Content starts
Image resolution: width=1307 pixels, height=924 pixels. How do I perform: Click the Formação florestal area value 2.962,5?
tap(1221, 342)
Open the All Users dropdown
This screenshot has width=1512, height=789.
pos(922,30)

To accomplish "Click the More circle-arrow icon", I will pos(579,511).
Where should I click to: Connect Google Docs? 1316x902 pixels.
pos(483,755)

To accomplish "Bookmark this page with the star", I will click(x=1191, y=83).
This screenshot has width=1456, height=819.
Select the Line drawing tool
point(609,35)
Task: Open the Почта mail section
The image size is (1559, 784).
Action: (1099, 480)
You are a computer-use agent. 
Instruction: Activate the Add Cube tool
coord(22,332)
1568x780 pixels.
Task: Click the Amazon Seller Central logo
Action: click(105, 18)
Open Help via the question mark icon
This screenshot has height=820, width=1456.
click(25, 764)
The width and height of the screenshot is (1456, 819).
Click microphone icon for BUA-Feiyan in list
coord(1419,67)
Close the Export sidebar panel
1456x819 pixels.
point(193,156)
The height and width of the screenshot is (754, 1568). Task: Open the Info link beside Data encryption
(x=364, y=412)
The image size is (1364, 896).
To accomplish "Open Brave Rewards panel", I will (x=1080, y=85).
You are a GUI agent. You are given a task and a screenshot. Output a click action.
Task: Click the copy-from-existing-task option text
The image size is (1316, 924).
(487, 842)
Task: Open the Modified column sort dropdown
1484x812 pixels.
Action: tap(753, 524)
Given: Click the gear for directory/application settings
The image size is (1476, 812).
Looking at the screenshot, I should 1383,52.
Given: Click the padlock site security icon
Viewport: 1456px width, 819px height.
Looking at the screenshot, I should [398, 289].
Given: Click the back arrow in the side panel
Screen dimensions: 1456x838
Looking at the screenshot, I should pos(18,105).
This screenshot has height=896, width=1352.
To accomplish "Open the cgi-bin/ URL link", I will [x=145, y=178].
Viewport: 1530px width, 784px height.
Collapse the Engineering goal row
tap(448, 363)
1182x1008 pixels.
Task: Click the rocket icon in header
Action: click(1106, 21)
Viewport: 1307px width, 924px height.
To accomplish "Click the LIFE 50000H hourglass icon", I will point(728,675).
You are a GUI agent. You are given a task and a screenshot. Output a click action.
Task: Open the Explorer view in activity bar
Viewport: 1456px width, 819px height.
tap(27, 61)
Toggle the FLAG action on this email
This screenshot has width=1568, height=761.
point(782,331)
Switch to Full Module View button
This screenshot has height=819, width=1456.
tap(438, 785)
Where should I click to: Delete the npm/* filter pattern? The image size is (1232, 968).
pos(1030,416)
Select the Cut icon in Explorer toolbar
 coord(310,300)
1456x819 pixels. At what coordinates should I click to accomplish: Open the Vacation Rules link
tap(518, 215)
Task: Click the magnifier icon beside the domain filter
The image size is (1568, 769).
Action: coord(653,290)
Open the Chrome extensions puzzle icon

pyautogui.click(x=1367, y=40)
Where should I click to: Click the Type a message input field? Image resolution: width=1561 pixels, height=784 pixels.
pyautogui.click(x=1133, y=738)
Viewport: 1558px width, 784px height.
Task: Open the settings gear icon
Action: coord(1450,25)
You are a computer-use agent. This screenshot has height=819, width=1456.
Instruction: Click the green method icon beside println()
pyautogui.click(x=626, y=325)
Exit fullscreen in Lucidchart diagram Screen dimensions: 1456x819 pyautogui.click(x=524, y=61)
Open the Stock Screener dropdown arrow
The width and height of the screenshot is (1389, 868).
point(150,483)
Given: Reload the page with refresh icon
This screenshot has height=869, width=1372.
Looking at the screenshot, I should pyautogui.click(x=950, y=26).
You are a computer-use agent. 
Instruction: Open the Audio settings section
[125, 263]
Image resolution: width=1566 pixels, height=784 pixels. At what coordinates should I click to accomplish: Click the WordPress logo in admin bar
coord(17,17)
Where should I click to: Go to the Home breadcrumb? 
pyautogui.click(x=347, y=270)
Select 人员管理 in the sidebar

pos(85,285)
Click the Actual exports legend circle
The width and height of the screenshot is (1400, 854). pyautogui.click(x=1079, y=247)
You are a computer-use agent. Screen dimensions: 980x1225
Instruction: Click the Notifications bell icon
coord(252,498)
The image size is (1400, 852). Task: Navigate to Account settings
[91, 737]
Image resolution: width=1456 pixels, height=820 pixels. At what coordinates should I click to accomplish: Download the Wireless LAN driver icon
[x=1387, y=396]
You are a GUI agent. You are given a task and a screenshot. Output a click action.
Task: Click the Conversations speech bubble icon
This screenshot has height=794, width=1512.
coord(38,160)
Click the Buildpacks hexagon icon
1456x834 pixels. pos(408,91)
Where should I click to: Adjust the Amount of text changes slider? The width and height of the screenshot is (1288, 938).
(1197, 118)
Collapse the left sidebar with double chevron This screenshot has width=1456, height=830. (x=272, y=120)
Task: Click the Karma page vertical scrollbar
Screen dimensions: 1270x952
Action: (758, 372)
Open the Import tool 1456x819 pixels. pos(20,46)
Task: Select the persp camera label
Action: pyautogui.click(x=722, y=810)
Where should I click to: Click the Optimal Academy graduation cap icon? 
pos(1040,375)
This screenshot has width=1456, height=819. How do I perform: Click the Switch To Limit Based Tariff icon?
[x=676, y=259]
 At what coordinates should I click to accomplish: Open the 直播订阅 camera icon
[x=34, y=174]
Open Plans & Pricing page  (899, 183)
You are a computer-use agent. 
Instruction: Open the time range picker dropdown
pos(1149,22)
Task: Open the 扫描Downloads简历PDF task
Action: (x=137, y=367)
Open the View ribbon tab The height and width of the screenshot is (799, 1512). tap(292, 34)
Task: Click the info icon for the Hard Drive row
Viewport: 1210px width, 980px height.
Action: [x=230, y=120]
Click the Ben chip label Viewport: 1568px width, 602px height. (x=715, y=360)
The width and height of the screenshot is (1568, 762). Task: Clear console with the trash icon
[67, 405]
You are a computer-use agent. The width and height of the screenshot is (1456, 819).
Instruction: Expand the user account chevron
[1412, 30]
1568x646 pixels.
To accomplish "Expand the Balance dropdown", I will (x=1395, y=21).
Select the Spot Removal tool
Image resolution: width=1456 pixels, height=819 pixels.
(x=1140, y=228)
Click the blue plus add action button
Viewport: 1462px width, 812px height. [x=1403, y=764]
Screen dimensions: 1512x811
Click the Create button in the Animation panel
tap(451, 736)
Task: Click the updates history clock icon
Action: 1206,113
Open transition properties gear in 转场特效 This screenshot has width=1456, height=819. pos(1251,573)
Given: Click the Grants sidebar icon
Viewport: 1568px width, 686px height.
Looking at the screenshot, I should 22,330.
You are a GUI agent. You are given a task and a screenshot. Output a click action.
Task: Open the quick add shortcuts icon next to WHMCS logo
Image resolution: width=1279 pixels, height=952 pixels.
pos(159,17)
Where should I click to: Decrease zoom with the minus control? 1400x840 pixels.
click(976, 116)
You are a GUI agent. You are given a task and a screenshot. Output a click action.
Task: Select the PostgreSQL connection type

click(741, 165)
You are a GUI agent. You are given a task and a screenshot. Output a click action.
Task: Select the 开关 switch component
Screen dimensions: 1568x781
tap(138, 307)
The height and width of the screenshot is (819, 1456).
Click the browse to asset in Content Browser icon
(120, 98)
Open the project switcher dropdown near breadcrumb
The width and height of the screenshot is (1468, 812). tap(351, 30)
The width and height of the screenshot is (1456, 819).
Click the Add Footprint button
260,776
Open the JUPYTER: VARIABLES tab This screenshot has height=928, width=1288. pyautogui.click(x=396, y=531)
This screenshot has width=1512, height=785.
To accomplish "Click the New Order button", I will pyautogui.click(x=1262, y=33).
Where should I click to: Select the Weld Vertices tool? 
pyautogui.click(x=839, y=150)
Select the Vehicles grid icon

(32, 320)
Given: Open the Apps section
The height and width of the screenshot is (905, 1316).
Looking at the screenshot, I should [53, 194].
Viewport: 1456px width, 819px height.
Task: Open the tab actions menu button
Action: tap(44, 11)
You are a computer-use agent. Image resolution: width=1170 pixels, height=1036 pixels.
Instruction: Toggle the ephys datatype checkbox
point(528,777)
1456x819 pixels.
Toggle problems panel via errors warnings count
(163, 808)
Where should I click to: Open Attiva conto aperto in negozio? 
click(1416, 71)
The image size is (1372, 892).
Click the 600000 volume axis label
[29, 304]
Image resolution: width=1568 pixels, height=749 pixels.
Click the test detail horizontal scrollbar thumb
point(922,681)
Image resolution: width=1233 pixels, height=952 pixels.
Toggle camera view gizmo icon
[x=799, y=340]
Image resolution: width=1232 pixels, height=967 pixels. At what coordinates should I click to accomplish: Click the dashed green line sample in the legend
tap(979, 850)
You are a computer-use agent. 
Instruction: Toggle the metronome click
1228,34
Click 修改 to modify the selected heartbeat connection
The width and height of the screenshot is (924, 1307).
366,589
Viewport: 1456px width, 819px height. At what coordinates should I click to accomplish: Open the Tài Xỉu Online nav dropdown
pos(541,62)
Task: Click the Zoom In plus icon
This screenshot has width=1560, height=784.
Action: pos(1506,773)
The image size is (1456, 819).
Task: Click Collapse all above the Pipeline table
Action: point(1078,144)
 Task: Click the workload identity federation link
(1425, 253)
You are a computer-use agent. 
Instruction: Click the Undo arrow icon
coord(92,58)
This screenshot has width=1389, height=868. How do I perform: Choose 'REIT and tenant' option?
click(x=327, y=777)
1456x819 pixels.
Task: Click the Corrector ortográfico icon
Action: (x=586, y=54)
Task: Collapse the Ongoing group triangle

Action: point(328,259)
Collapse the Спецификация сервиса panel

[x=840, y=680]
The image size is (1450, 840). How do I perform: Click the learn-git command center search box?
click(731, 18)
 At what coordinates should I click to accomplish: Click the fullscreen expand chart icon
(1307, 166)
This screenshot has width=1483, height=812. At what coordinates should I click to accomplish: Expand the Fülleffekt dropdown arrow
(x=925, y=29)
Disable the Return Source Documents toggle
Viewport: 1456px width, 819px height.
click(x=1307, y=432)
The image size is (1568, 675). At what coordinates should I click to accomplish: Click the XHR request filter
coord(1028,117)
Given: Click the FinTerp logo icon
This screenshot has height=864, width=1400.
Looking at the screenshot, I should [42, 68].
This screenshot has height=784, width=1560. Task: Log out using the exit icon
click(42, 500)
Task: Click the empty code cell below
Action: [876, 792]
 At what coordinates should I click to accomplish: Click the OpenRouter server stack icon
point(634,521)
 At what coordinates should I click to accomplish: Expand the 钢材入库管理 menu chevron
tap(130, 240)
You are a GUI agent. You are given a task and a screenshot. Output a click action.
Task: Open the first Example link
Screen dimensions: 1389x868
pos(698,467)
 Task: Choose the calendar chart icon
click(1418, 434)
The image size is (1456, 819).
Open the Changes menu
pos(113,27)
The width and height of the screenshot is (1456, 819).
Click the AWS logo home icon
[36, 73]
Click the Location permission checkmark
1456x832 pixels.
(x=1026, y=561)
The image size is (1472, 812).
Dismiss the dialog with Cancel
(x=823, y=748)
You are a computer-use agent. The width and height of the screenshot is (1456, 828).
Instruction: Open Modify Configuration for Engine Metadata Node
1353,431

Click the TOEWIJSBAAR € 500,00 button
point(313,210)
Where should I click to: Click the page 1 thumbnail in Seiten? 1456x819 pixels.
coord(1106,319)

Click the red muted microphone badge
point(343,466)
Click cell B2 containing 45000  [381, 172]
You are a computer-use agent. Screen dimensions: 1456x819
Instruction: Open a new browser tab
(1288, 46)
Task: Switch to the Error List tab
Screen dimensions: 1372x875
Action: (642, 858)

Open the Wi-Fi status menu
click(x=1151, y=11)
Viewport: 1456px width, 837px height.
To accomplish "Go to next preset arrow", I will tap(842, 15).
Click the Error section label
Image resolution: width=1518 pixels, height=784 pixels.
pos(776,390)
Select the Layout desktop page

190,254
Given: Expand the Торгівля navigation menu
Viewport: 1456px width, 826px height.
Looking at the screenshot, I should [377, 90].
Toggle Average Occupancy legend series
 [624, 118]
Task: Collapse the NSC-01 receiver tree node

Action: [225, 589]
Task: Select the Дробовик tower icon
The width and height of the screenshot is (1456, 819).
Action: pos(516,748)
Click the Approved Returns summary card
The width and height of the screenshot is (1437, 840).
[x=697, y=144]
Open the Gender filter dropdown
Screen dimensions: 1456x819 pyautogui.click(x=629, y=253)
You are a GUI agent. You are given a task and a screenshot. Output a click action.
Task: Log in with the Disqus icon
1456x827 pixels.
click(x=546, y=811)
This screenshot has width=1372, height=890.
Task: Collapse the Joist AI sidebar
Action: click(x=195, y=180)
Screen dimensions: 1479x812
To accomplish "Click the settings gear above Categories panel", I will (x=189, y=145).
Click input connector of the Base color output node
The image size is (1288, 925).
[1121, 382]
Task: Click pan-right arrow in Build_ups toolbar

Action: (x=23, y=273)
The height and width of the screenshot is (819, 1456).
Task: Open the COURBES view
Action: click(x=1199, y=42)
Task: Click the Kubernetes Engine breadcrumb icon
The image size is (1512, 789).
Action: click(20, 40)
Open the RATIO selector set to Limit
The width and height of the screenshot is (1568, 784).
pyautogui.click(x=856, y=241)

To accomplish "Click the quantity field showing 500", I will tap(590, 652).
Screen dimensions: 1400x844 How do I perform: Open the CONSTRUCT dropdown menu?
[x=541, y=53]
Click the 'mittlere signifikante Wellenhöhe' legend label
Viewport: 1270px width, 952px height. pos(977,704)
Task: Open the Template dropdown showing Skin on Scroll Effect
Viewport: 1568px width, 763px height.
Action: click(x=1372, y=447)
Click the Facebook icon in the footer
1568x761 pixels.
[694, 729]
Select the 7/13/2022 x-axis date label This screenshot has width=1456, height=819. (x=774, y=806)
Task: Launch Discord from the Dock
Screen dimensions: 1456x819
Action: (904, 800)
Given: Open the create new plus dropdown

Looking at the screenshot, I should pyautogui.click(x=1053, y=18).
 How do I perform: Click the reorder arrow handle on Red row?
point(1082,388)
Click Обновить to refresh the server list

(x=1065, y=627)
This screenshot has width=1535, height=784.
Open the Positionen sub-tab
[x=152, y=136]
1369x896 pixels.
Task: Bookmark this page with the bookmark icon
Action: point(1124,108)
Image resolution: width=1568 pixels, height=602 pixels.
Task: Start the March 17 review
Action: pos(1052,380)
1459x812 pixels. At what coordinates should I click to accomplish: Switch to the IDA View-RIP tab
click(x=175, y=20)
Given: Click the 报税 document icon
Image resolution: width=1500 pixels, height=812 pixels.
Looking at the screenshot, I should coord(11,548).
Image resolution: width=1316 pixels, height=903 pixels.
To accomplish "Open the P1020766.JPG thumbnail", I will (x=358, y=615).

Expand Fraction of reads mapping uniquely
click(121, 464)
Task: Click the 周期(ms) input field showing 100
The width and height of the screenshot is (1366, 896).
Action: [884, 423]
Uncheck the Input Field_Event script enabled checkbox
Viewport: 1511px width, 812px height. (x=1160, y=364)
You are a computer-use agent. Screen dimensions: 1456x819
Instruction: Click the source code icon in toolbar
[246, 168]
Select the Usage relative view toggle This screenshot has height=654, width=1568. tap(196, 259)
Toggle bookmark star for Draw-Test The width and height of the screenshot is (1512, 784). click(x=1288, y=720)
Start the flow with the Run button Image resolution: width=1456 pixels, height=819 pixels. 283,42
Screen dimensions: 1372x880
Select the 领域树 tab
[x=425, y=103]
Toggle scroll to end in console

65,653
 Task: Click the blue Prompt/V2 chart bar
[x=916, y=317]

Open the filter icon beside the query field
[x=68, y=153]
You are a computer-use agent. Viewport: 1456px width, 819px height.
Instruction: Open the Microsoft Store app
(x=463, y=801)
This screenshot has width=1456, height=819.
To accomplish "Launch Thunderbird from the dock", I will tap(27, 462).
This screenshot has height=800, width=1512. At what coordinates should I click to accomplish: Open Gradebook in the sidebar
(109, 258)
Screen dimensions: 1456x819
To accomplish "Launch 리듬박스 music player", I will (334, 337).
Content ends
WORK REQUEST
Identify each line in the entries with the word "next" and copy it.

SOLVED EXERCISE
Task: Open the quick add shortcuts icon next to WHMCS logo
To accomplish "Go to next preset arrow", I will tap(842, 15).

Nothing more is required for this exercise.